## [Tekst źródłowy]
Wskaźnik w postaci automatycznej strategii, część 2

Przyznam, że pokazując w poprzednim wpisie wskaźnik w postaci niemal gotowego systemu inwestycyjnego, chciałem zainicjować dyskusję o wskaźnikach w ogóle.

Sam nie używam żadnych wskaźników, bo o to jestem często pytany, ale nie mam nic przeciwko ich używaniu w tradingu, pod jednym wszakże warunkiem: że wiesz po co to robisz i wiesz jak z nich wyciągnąć przewagę. A z tym zwykle bywa dość kiepsko.

Na dobrą sprawę wskaźnik jest tak samo dobrym narzędziem decyzyjnym o inicjowaniu (i czasem zamykaniu) pozycji jak każda inna metoda pracy z wykresem (price action, intuicja, statystyka). Ma jak każda inna metoda swoje wady i zalety oraz nadal nie wnosi 100% trafności. Wobec czego, jak z każdą metodą bywa, jego użyteczność w sensie osiągania przewagi sprowadza się do 2 zasadniczych opcji:

   1. Zamknięcia w obiektywnie zdefiniowany system mechaniczny, który na podstawie testów danych wskaże prawdopodobne warunki brzegowe do ewentualnego, systematycznego, zyskownego tradingu w przyszłości

   2. Dodania od siebie na tyle sprawnego sposobu zarządzania ryzykiem, że pozwoli osiągnąć zyskowność (pozytywną wartość oczekiwaną).

To drugie wymagane jest w zasadzie przy każdej metodzie decyzyjnej w tradingu, więc nie ma aż takiego znaczenia, czy do inicjowania pozycji używany jest wskaźnik czy jakakolwiek inna technika, choćby zupełnie intuicyjna na tzw „czuja”.

Jeśli komuś z wielu powodów, których wymienienie zabrałoby kolejny spory tekst, odpowiadają wskaźnikowe metody poruszania się po transakcjach, to wszystko w porządku, o sukcesie i tak przesądzi dopiero zarządzanie ryzykiem (i emocjami oczywiście).

Ja przechodziłem fazę „wskaźnikomanii” lata temu, po to by wrócić do surowego wykresu samych cen, które zawierają wszystkie potrzebne mi informacje. No prawie surowego, ale o tym za chwilę.

Dyskusje o przewadze jakiegoś wskaźnika nad innym, czy wskaźników nad innymi metodami, są w takim razie jałowe, przynajmniej dopóty ktoś używający czegokolwiek z tego arsenału potrafi dowieść skuteczności samego wskaźnika czy innej metody w działaniu. Choć najczęściej i tak nie chodzi w finale o wskaźnik, ale właśnie o jak najlepsze operowanie stopami.

## [Dane wejściowe]
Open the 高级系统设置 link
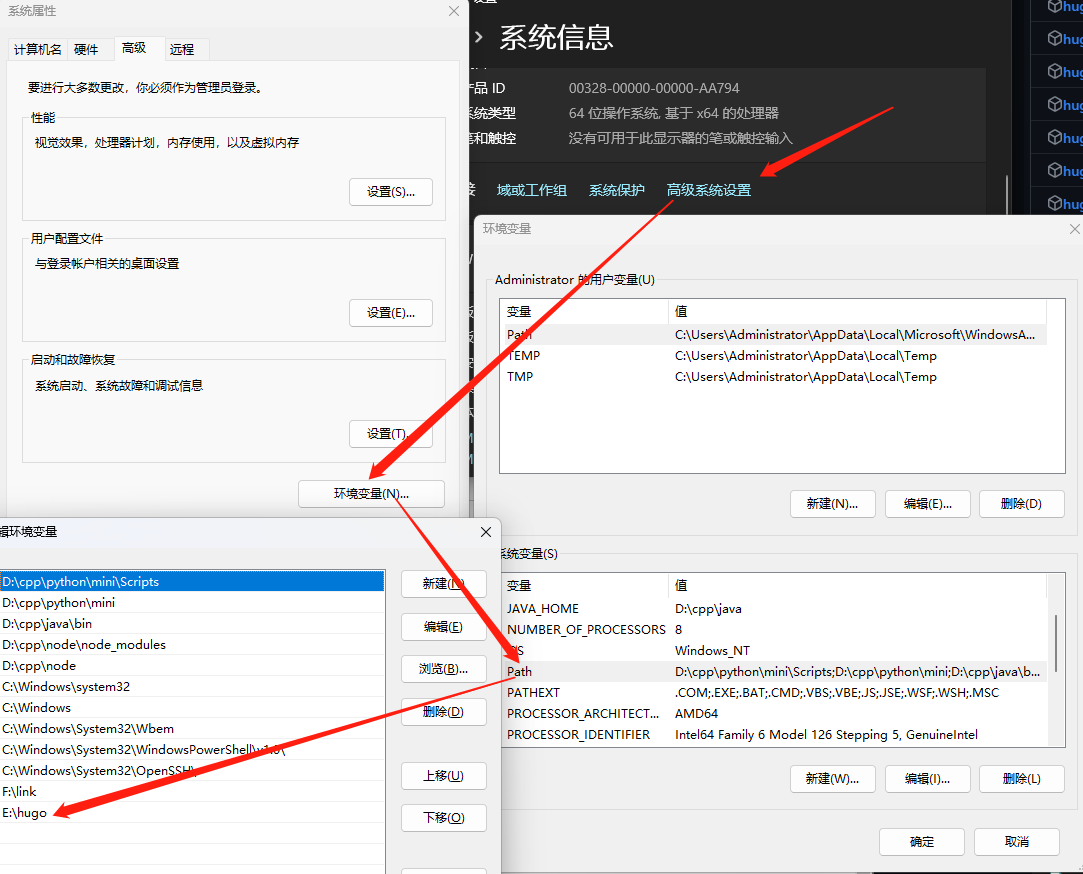The image size is (1083, 874). click(x=708, y=190)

## [Zadania do wykonania]
- 1) Odpowiedz krótko na pytania dotyczące tekstu o wskaźnikach:
(a) Jakie inne metody pracy z wykresem wymieniono w nawiasie?
(b) Co według tekstu ostatecznie przesądzi o sukcesie?
(c) Do jakiego wykresu nastąpił powrót po fazie „wskaźnikomanii”?
- 2) Przepisz z tekstu o wskaźnikach wszystko od słów "Przyznam, że pokazując" aż do słów "wskaźnikach w ogóle.".
Wiersze nie mają żadnego związku z tekstem o wskaźnikach.

## [Odpowiedzi po kolei]
- 1)
(a) Price action, intuicję i statystykę.
(b) Zarządzanie ryzykiem (i emocjami).
(c) Do surowego wykresu samych cen.

- 2)
Przyznam, że pokazując w poprzednim wpisie wskaźnik w postaci niemal gotowego systemu inwestycyjnego, chciałem zainicjować dyskusję o wskaźnikach w ogóle.